Unlike many “sustainable” solutions that are difficult to implement at volume, beans can be:
Easily integrated into existing menus
Sourced reliably, including from a growing UK pulse-farming base
Prepared in multiple formats across cuisines
This makes them a practical, not theoretical, solution.
4. Cost without compromise
One of the biggest barriers to improving workplace food is cost.
High-quality, nutrient-dense ingredients are often seen as a premium, and the pressure is real. The Food and Drink Federation has forecast UK food and non-alcoholic drink inflation could reach 9–10% by the end of 2026, while the National Living Wage rose to £12.71 in April 2026, squeezing caterers on both food and labour costs simultaneously.
Beans challenge that assumption.
They allow caterers to:
Improve nutritional quality
Maintain strong margins
Offer more accessible price points
All without compromising on taste or experience.
This is where real change becomes possible, when better food is not only healthier and more sustainable, but also commercially viable in a tightening procurement environment.
5. Versatility across global menus
Perhaps the most overlooked advantage of beans is how adaptable they are.

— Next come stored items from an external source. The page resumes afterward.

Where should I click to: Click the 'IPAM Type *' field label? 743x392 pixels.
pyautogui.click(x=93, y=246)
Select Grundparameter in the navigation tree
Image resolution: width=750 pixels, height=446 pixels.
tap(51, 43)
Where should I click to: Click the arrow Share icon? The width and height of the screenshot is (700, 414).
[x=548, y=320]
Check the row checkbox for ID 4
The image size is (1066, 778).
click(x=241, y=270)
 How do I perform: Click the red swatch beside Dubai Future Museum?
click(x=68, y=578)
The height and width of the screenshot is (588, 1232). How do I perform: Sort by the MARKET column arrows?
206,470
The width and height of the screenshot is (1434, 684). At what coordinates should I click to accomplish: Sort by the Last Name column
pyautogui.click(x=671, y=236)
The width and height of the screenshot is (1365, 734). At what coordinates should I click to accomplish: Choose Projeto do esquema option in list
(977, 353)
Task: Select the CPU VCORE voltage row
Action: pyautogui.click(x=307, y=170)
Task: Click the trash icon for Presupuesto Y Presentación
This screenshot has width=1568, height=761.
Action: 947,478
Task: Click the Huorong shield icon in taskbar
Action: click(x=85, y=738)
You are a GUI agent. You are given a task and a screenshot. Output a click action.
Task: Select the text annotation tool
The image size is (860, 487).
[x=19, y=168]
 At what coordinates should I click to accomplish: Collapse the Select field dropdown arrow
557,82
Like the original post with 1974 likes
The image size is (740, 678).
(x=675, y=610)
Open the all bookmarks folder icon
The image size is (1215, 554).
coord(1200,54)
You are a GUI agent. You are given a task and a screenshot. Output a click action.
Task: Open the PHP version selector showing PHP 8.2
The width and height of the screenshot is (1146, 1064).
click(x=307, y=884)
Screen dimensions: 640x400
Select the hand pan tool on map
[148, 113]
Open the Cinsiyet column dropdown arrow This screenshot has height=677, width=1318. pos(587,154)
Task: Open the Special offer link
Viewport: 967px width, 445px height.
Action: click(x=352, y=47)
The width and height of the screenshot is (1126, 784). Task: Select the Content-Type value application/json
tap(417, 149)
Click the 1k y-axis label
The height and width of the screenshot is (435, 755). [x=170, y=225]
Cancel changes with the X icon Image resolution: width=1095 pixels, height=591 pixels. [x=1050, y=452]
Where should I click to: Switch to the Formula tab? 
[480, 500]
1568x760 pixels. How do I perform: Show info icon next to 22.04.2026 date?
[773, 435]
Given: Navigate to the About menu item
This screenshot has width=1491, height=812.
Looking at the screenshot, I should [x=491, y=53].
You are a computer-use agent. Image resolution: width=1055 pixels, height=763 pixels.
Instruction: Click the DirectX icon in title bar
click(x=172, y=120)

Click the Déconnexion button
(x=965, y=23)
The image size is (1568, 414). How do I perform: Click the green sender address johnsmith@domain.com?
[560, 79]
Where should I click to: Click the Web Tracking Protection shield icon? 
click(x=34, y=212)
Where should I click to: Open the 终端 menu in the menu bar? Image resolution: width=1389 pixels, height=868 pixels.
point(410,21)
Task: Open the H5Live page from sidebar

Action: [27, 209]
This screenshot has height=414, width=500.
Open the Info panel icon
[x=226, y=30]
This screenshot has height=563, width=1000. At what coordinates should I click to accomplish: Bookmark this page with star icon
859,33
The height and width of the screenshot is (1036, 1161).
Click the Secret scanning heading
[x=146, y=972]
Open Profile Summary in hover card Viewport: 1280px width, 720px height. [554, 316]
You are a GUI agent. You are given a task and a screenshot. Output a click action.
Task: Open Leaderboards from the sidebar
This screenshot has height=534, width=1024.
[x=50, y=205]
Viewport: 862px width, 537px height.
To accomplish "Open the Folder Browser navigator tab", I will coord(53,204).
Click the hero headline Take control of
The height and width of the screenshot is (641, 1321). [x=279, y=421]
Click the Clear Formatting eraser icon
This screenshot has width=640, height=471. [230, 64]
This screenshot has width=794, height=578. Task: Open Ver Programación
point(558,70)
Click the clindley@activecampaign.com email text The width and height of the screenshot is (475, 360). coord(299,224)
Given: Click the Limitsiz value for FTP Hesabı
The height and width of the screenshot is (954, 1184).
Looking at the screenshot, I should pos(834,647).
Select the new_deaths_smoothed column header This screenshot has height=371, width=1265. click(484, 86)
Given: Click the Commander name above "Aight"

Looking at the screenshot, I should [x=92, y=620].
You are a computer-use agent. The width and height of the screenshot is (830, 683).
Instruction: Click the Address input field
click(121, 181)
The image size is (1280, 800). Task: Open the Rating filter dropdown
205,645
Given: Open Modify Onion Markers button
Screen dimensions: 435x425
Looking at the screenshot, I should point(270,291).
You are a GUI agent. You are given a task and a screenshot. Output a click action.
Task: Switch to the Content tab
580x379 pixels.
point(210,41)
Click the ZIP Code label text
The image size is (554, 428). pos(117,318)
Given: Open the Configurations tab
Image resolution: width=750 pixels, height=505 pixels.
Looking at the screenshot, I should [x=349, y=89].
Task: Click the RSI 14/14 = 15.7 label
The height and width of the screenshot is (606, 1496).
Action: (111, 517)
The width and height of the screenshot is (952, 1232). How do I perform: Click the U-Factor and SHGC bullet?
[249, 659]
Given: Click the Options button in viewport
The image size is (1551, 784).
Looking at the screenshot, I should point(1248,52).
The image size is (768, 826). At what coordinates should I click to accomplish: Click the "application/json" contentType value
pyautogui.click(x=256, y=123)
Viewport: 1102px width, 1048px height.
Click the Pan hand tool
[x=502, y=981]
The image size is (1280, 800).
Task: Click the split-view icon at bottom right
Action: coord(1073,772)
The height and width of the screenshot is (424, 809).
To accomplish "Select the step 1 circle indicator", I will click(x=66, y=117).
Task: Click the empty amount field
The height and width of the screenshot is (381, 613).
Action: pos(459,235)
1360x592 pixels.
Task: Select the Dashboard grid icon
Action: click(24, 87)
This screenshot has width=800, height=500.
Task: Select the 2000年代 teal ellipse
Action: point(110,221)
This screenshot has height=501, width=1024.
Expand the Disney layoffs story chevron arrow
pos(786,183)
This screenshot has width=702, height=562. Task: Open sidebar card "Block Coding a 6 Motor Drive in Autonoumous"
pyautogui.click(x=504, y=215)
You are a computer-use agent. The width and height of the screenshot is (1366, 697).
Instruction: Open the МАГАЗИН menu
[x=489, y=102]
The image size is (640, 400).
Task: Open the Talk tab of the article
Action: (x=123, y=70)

They sit naturally within:
Mediterranean dishes
Middle Eastern plates
Latin American cuisine
British seasonal cooking, from baked beans and broad beans to runner beans, marrowfat peas, and a new wave of UK-grown haricots and fava beans
This means they can be integrated into menus in a way that feels familiar, not forced.
From slow-cooked stews to fresh salads and warm bowls, they offer variety without complexity.
From trend to infrastructure
There’s a tendency to treat ingredients like beans as a trend, something to add in occasionally, but in reality, they offer something much more valuable: a foundation.
A way to build menus that:
Support energy and performance
Improve nutritional quality at scale
Reduce environmental impact
Remain commercially sustainable
What this means for workplaces
For organisations thinking about wellbeing, productivity and sustainability, the opportunity is clear.
Food is not just a perk. It’s part of the infrastructure that supports how teams feel and perform, and sometimes, the most effective solutions aren’t complex.
They’re just applied consistently.
A simple shift with outsized impact
At Pow Food, we see beans not as an alternative, but as an essential part of how we build menus.
Because when you find an ingredient that supports:
People
Performance
The planet
and does so at scale, t’s not something to use occasionally.
It’s something to build around.
Sources & references
Deloitte UK, analyses of mental health and presenteeism cost (£24bn pa estimate).
NHS Eatwell Guide — pulses as protein, 80g portion = 1 of 5-a-day.
Food and Drink Federation (FDF), 2026 UK food inflation reforecast.
UK Government, National Living Wage rate (£12.71, April 2026).
SDG2 Advocacy Hub — Beans Is How; Food Foundation & Veg Power, Bang In Some Beans (UK campaign).